The introduction of the specialist searches on TRIP has given us some additional information. For instance if a user goes to the cardiology site and searches for the term ‘asthma’ we know that this is likely to be related to cardiology.

However, 95% of our users search TRIP via the main search. So we can assume very little about their intentions when they search. True, if they search for ‘prostate cancer screening’ that’s a specific search and there are not masses of results. But what about the search terms ‘asthma’ or ‘hypertension’? One obvious option is to produce search hints, to allow users to easily select search modifiers. For instance the search term asthma might produce search modifiers such as ‘children’, ‘steroids’, ‘allergy’, ‘education’ etc. A simple click on one of the suggested terms produces a more focused search. This is fairly easy to do and I hope to introduce something sometime this year.

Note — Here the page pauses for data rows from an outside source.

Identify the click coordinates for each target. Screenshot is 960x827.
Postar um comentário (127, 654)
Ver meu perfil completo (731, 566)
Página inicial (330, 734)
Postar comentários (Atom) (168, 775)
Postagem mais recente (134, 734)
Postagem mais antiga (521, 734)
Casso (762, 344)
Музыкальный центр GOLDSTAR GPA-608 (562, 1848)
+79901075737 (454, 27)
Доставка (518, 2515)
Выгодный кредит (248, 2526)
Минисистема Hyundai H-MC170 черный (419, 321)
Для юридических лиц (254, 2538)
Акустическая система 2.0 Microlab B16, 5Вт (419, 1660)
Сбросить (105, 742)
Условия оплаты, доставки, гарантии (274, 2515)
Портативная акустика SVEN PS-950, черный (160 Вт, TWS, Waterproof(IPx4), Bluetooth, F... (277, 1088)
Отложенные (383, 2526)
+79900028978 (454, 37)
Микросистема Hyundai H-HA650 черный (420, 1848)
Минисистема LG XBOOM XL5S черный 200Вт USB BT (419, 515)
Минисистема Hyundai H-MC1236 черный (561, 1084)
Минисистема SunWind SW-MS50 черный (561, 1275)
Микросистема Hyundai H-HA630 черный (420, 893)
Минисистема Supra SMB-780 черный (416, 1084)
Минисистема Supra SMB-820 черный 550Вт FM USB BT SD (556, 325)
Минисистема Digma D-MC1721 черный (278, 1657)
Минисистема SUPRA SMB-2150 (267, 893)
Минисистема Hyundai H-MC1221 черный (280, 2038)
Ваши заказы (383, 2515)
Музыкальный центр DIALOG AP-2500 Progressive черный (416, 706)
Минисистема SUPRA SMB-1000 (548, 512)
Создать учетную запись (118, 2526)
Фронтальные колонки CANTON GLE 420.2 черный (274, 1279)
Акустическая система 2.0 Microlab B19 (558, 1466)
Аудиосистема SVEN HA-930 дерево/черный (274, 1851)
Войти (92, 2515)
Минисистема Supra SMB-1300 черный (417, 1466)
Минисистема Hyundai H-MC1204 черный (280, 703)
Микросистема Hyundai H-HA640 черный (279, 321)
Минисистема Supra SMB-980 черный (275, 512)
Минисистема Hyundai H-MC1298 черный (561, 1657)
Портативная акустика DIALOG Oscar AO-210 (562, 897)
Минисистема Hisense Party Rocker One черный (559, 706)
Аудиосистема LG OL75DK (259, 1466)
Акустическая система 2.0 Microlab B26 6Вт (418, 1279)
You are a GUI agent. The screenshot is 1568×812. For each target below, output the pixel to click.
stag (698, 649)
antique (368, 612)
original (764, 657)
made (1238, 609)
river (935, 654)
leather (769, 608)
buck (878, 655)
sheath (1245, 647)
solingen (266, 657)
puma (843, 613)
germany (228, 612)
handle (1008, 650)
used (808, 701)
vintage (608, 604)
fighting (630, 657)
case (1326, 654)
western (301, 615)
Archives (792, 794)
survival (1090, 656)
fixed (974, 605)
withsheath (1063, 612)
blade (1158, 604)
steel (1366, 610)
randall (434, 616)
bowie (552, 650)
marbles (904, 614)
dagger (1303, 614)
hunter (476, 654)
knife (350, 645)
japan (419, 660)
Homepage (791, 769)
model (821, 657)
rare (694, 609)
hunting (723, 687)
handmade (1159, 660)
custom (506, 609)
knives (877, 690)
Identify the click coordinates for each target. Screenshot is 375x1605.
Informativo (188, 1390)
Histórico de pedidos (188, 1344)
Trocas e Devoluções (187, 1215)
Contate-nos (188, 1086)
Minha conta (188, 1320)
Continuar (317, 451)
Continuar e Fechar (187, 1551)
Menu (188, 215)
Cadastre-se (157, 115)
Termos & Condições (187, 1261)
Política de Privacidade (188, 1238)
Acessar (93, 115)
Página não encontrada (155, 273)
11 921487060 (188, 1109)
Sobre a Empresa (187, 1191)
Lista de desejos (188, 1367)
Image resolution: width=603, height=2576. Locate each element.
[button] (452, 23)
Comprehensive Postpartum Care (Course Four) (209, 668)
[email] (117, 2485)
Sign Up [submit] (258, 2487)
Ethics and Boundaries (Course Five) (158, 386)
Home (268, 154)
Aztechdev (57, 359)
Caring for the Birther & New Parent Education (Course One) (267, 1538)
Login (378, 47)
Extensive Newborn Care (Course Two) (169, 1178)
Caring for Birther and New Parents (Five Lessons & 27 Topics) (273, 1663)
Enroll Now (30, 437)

However, I’m particularly interested in the habits of previous searches of a particular term. Can we aggregate these habits to produce a user list of results based on click-through? So, instead of using the algorithm (or as an alternative) why not say – the most popular documents viewed by previous users for the term asthma are… and then list the top ten. I have serious doubts, for instance I know the results will be skewed to the top ten search results. Also, clicking on a paper doesn’t demonstrate that it’s useful – just that the title makes the document sound useful.

I think I need to get the designers in to see if we can re-jig the results page. In that way we might be able to squeeze in a relatively small box that highlights the most popular 5-10 results for a given search. Certainly one to ponder.